Collected data entries:
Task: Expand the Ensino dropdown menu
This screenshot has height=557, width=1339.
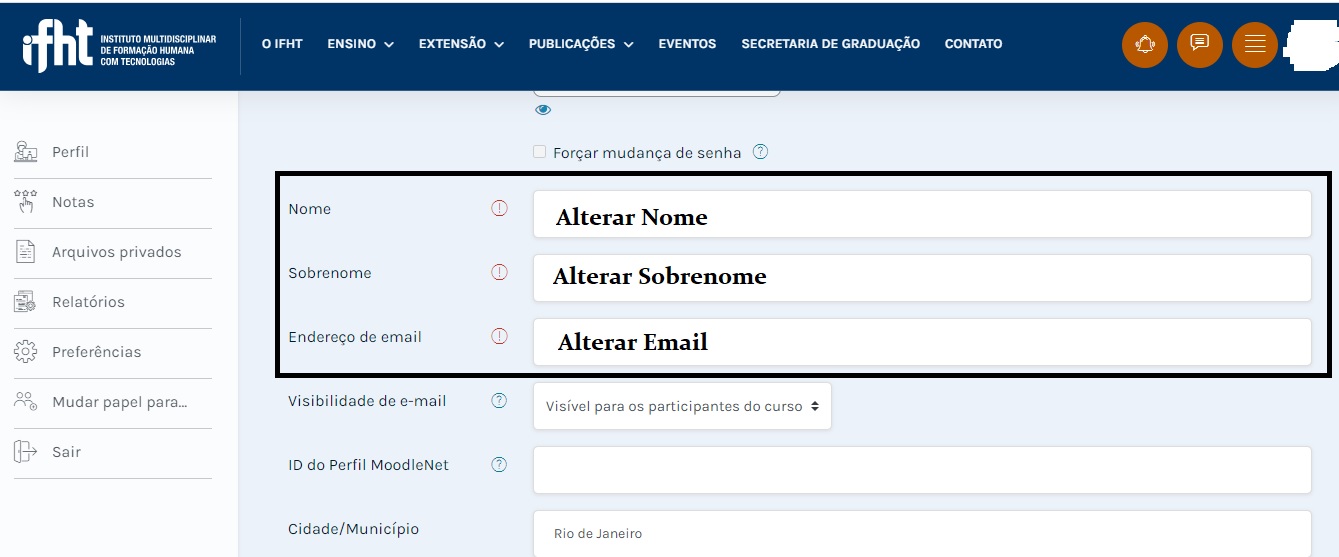Action: [360, 44]
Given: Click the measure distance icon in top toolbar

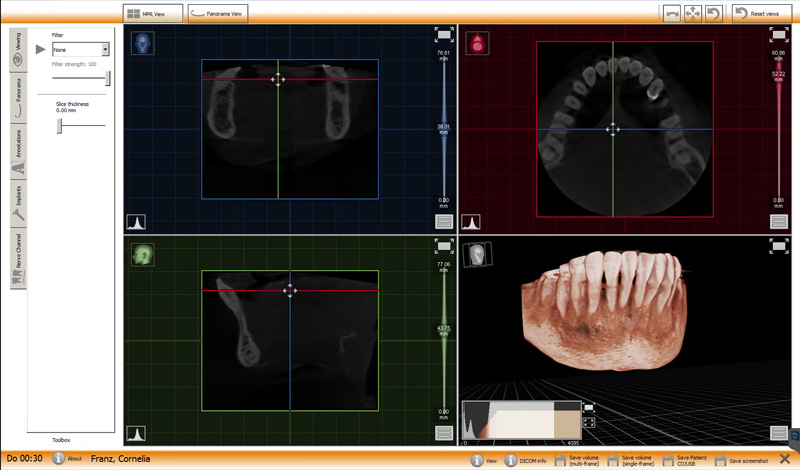Looking at the screenshot, I should coord(673,13).
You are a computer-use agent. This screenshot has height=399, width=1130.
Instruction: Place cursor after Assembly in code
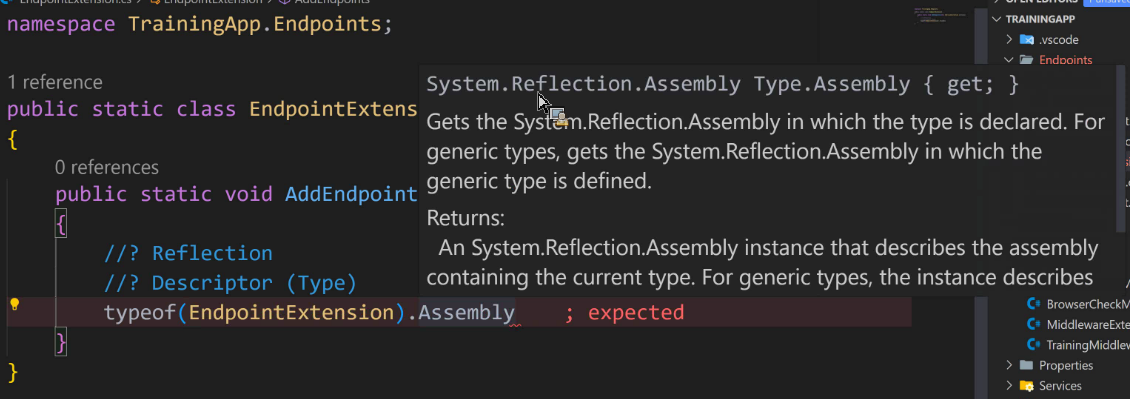(515, 313)
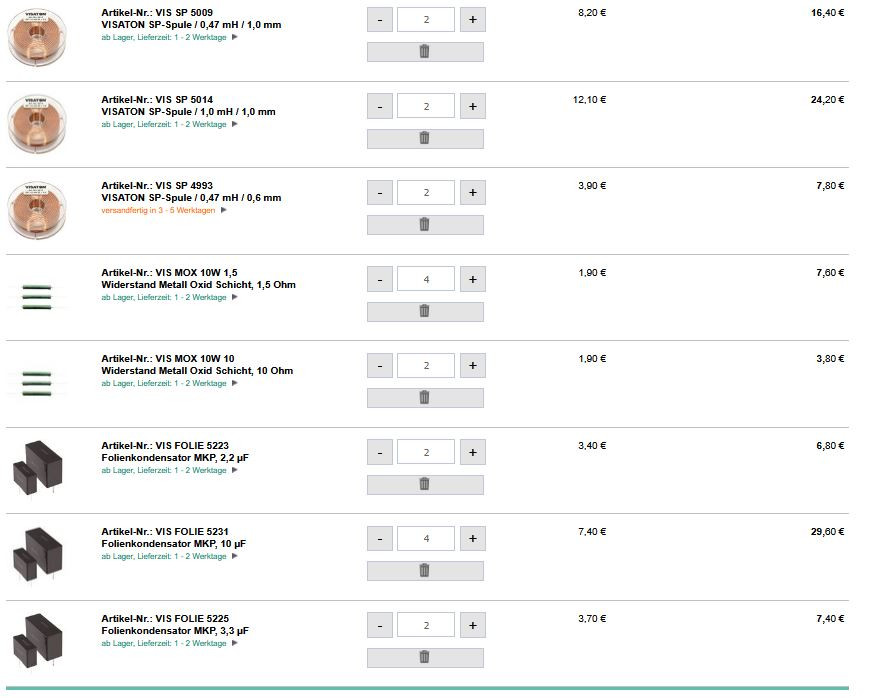This screenshot has height=698, width=882.
Task: Expand delivery info arrow for VIS SP 5009
Action: click(235, 37)
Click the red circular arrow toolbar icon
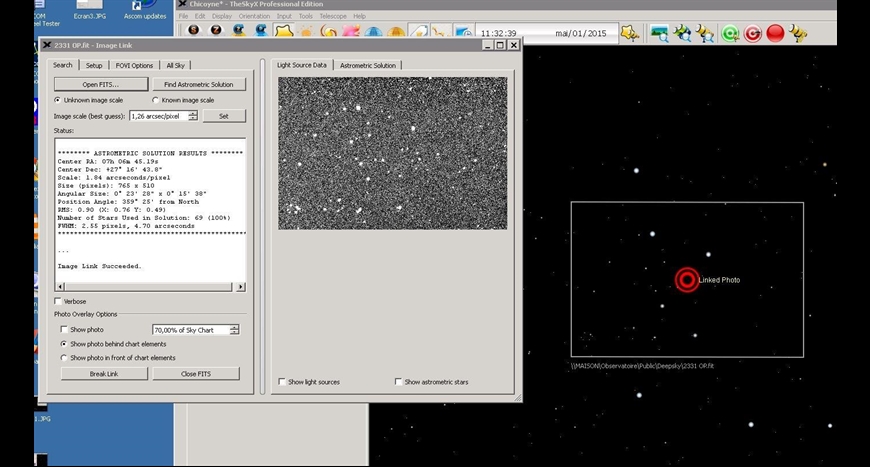The width and height of the screenshot is (870, 467). pyautogui.click(x=752, y=34)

**DIRECTIONS FOR THIS TASK**
Pictures aside, repeat every entry exactly as written.

**THE ANSWER**
Task: Expand the Ensino dropdown menu
This screenshot has height=557, width=1339.
Action: [360, 44]
Given: Click the measure distance icon in top toolbar

Looking at the screenshot, I should coord(673,13).
You are a computer-use agent. This screenshot has height=399, width=1130.
Instruction: Place cursor after Assembly in code
(515, 313)
This screenshot has height=698, width=882.
Task: Expand delivery info arrow for VIS SP 5009
Action: click(235, 37)
Click the red circular arrow toolbar icon
The width and height of the screenshot is (870, 467). pyautogui.click(x=752, y=34)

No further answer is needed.